- Location in Allegheny County and state of Pennsylvania
- Coordinates: 40°23′43″N 80°12′7″W﻿ / ﻿40.39528°N 80.20194°W
- Country: United States
- State: Pennsylvania
- County: Allegheny
- Townships: North Fayette, South Fayette

Area
- • Total: 1.21 sq mi (3.13 km^{2})
- • Land: 1.21 sq mi (3.13 km^{2})
- • Water: 0 sq mi (0.00 km^{2})

Population (2020)
- • Total: 797
- • Density: 659.8/sq mi (254.76/km^{2})
- Time zone: UTC-5 (Eastern (EST))
- • Summer (DST): UTC-4 (EDT)
- FIPS code: 42-54568

= Noblestown, Pennsylvania =

Unincorporated community in Pennsylvania, US

Noblestown is a census-designated place (CDP) in Allegheny County, Pennsylvania, United States. The community was part of the Sturgeon-Noblestown CDP before later splitting into two separate CDPs in 2010, becoming Sturgeon and Noblestown. The population of Noblestown was 797 at the 2020 census.

==Geography==
Noblestown is located at (40.3955, -80.2019).

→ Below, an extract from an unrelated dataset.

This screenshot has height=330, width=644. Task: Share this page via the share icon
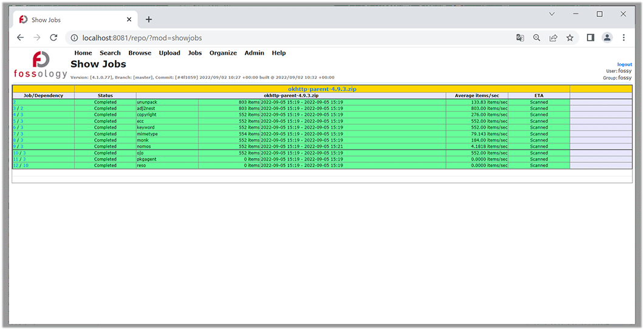tap(553, 38)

According to the United States Census Bureau, the CDP has a total area of 1.2 sqmi, all land.

==Demographics==

Historical population
| Census | Pop. | Note | %± |
| 2010 | 575 |  | — |
| 2020 | 797 |  | 38.6% |
U.S. Decennial Census

==Education==
Areas in North Fayette Township are in the West Allegheny School District while areas in South Fayette Township are in the South Fayette Township School District.